A legislative mandated audit would have also
exposed Rogoff’s public transit incompetence with the 2019 budget continuing
Sound Transit’s decade long failure to add bus transit capacity for the next 20
years. Instead the
legislature allowed Sound Transit another year to their decade of spending
billions on Prop 1 light rail extensions that will surely go down as one of the
biggest boondoggles in history.
The WSDOT also “won” when the legislature
allowed them to proceed with plans to implement 2 HOT lanes between Lynnwood
and Renton. Tolls can be
used to increase lane velocities by reducing traffic on the lane; e.g. limiting
traffic to 2000 vehicles per hour provides 45 mph velocities.
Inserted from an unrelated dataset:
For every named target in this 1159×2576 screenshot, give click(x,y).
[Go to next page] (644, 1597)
HOT can increase HOV lane
velocities when carpoolers exceed the 2000 vph. Thus HOT fees are widely used to reduce travel time.
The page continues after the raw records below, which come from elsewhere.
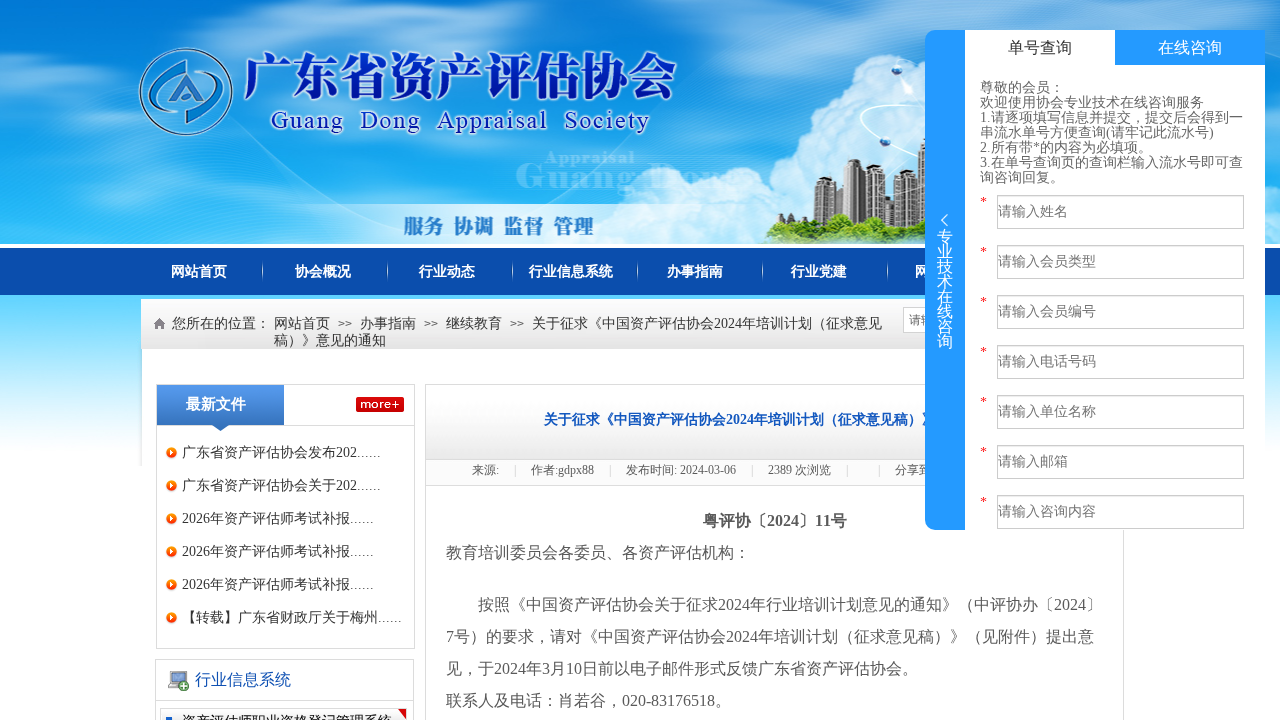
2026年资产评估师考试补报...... (278, 518)
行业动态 (447, 271)
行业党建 (819, 271)
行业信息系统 (571, 271)
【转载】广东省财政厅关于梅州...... (292, 617)
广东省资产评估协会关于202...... (281, 485)
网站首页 (199, 271)
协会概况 (323, 271)
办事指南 (695, 271)
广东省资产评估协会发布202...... (281, 452)
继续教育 (474, 323)
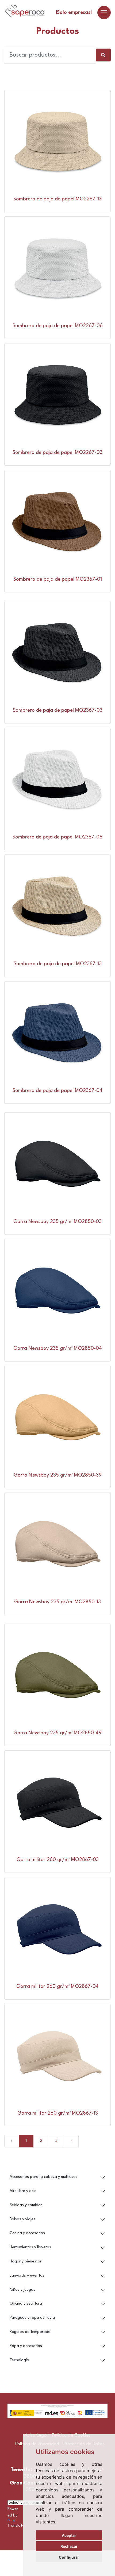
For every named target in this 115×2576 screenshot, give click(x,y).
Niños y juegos (22, 2290)
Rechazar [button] (69, 2546)
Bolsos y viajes (22, 2219)
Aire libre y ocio (23, 2191)
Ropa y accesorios (26, 2346)
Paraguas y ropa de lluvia (32, 2318)
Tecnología (19, 2360)
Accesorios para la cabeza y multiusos (44, 2177)
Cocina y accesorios (27, 2233)
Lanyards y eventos (27, 2276)
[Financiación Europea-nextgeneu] (57, 2411)
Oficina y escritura (26, 2304)
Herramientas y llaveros (30, 2247)
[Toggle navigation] (104, 12)
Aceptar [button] (69, 2535)
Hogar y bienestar (25, 2262)
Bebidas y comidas (26, 2205)
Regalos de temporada (30, 2332)
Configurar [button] (69, 2557)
The WSDOT plans for 2 HOT lanes are more about
raising revenue than reducing travel time. They attempt to justify 2 HOT lanes with the “unique”
assumption “tolls increase lane capacity by up to 35%”. It hasn’t happened between Lynnwood and Bellevue where
GP lane travel times have increased and HOT lanes frequently fail to achieve 45
mph promised.
Implementing HOT on two lanes increases congestion on
remaining three GP lanes to where more than 2000 drivers per hour are willing
to pay current tolls slowing both HOT lanes. Limiting GP
traffic to 2 lanes between Bellevue and Renton will surely exacerbate the
problem.
Competent legislative oversight would
recognize the WSDOT could assure 45 mph on one I-405 HOV lane by raising the
tolls to what’s required to limit
traffic to the 2000 vehicles per hour.
Assuring 45 mph would also make BRT on HOT lane more attractive. Adding another GP lane will reduce
congestion lessening the fees needed to limit HOT traffic. Clearly legislative approval for 2 HOT
lanes makes WSDOT a “winner”.
However, the legislative session has been a “loser”
for most residents. Car owners
will continue to be forced to pay tab taxes far higher than what they were promised
prior to the 2008 vote (and later lied about lying) Residents will also
continue to pay property and sales tax to fund light rail extensions to replace
buses but nothing to reduce congestion. Sound Transit will continue to refuse to increase bus
ridership that would with added access to increased bus capacity.
It’s time the Seattle Times recognizes the
area deserves better from the legislature.